Chris Bright - Managing My blood glucose levels during a football match
Chris Bright – Managing Blood Glucose Levels During A Football (Soccer) Game
I’m here today with Chris Bright and we’re going to be talking about how Chris manages his blood glucose level during a football game. Chris is a semi-professional footballer player with caps for Wales in playing futsal, which is indoor five-a-side, at the national level. Chris is going to be talking about how he manages his blood glucose levels during both football and futsal.
Over to you, Chris. What’s your secret?
So for me it’s about lots of testing. I think the best thing I can recommend to anyone is to make sure you’re testing as much as possible around. It gives you the opportunity to know where you are at any given moment and how to respond because in those moments you have to be in a range that allows you to perform. I find for me if I’m sat anywhere above 13, or obviously below 4, then things just won’t happen in the way that I know I can perform. I’m testing all of the time.

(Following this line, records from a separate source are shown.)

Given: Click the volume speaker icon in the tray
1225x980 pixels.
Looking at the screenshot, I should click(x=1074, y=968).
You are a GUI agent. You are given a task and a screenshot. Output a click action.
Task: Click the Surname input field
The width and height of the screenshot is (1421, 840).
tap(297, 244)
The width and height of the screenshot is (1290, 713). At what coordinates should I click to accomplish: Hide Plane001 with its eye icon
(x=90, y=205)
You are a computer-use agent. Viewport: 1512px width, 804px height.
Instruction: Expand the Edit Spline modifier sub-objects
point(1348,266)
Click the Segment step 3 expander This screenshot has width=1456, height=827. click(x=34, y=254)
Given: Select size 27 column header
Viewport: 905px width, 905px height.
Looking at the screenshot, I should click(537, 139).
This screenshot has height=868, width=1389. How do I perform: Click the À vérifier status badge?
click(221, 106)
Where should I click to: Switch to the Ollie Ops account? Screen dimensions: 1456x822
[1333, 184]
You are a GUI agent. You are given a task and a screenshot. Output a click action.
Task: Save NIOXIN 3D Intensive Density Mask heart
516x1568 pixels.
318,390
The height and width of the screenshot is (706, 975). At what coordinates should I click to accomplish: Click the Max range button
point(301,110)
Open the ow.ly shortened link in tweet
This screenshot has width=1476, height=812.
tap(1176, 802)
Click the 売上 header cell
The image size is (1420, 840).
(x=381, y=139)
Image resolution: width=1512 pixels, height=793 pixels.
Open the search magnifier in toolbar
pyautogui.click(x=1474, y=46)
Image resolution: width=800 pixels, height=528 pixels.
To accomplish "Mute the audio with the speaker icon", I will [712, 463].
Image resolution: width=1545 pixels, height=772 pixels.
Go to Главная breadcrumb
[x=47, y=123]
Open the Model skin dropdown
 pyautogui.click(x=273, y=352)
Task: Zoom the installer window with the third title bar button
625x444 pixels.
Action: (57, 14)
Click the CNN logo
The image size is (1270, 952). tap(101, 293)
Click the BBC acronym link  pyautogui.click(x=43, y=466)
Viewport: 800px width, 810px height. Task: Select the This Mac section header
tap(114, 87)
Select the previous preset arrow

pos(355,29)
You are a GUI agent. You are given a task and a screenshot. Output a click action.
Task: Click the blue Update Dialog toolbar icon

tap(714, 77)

Obviously within a game of football I’ve got 45 minutes where I can’t test. I’m out on the pitch until halftime knowing I can’t really do a test. So I go out onto the pitch a little bit hither, knowing that I’ve got 45 minutes where it’s likely to come down because of the nature of the intensity of the exercise. Once I get to halftime I’ll come in, check my blood glucose, and normally they’ll be sat within range. If they are then I’m probably going to take a little bit of glucose on board, just knowing that as I become more tired and my muscles start to sap a bit more energy in the second half, and knowing that I’ve got another 45 minutes to perform, I’m going to need a little bit glucose on board to ensure I don’t hit hypoglycemia, so I’ll take that on board at halftime. Then once we get to the end of the game, it’s smooth sailing for me from a football perspective. It then becomes about what I do in post game.
But in terms of futsal it’s a little bit different because it’s roll on, roll off subs. I’m able to monitor a little bit more closely, so I tend to sort of play for three or four minutes at a time and then be rolled off, and I’m off for probably another three or four minutes. The intensity of exercise is it’s a lot harder. It’s more intense, so the expectation of my glucose levels is they may shoot up slightly more than they would at a football game. Keeping an eye on that is really important, so I tend to check when I’m off the court if I can, if I’ve got enough time. Sometimes I’m rolled on too quickly, but it’s just again keeping an eye on things and responding to what you see.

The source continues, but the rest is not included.